Interests of the poor

Basil had shown a marked interest in the poor and afflicted. He created the Basileiad institution, a house for the care of friendless strangers, the medical treatment of the sick poor, and the industrial training of the unskilled. Basil's teachings regarding the social obligations of the wealthy were so forcibly preached that modern sociologists have ventured to claim him as one of their own. [2]

Prayer for the departed

Saint Basil the Great, like all the other Church Fathers, taught the importance of praying for the faithful departed. St. Basil wrote, "I think that the noble athletes of God, who have wrestled all their lives with the invisible enemies, after they have escaped all of their persecutions and have come to the end of life, are examined by the prince of this world; and if they are found to have any wounds from their wrestling, any stains or effects of sin, they are detained. If, however they are found unwounded and without stain, they are, as unconquered, brought by Christ into their rest."[3]


Basil died 1 January, 379. His death was regarded as a public bereavement; Jews, pagans, and foreigners vied with his own flock in doing him honour. His leadership of Caesarea took shape as the sort of model of the Christian diocese. He lived up to his name, meaning kingly. St. Basil is the patron saint of Russia and the patron saint of hospital administrators. In 1568, Pope Pius V made Basil a Doctor of the Catholic Church.

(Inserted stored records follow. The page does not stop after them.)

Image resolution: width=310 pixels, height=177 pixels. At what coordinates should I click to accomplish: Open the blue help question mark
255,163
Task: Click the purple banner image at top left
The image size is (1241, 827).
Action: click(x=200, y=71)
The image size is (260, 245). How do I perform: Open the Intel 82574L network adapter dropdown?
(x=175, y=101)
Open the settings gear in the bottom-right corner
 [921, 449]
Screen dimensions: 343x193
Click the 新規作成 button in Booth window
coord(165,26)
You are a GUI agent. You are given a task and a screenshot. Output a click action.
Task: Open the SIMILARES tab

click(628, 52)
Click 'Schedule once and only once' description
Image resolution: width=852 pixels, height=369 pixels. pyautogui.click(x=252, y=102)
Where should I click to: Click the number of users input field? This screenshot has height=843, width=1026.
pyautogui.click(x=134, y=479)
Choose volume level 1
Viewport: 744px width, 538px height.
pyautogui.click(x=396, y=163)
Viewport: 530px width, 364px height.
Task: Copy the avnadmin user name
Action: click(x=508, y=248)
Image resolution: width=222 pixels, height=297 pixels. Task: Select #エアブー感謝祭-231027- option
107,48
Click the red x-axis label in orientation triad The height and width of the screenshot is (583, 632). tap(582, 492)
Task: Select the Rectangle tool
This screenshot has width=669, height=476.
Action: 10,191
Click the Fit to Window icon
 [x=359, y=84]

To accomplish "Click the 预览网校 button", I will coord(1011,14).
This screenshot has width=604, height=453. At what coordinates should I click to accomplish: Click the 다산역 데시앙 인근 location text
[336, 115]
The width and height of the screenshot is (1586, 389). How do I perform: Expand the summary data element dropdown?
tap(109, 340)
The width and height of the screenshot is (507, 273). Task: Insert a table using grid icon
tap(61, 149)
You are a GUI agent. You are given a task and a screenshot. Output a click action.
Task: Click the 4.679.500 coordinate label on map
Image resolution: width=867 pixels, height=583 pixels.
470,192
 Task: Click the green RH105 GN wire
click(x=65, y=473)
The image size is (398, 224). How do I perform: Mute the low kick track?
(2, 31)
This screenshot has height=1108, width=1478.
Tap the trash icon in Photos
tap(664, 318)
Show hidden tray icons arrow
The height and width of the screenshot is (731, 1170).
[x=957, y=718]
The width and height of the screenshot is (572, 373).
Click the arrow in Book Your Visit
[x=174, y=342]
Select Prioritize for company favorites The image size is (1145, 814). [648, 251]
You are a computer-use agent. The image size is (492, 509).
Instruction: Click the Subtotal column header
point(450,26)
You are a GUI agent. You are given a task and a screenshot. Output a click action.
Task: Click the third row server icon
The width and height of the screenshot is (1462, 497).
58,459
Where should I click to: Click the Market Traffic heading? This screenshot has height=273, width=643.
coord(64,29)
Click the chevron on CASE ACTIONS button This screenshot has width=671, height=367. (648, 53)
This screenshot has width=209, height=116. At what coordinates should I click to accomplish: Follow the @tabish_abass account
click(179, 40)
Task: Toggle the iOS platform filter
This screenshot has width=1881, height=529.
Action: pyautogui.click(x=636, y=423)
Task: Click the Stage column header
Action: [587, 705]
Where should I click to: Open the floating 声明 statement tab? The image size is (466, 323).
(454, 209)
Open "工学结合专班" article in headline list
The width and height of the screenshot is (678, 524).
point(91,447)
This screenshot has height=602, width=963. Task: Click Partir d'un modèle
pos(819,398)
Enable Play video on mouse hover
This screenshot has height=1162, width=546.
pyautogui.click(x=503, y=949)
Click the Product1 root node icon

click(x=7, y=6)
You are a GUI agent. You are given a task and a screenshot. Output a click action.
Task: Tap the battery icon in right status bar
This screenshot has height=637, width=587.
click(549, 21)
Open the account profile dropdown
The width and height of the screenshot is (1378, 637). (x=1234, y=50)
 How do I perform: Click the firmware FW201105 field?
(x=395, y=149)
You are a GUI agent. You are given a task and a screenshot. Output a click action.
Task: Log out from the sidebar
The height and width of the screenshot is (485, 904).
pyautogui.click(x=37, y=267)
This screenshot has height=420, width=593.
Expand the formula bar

  • Dogmatic; five books against Eunomius. (his work assails Arianism and defends the Divinity of the Three Persons of the Trinity). His treatise teaches the doctrine of the Divinity of the Holy Ghost (Basil had sanctioned the use of a doxology, "Glory be to the Father with the Son together with the Holy Ghost")
  • Exegetical; these include nine homilies "On the Hexaemeron" and thirteen (Maran) genuine homilies on particular Psalms.
  • Homiletical; Twenty-four sermons, doctrinal and moral.(preaching upon the responsibilities of wealth)
  • Correspondence; 366 letters also called Canonical Epistles.


  • O sinner, be not discouraged, but have recourse to Mary in all you necessities. Call her to your assistance, for such is the divine Will that she should help in every kind of necessity.
  • By the command of your only-begotten Son we communicate with the memory of your whose prayers and supplications have mercy upon us all, and deliver us for the sake of your holy name.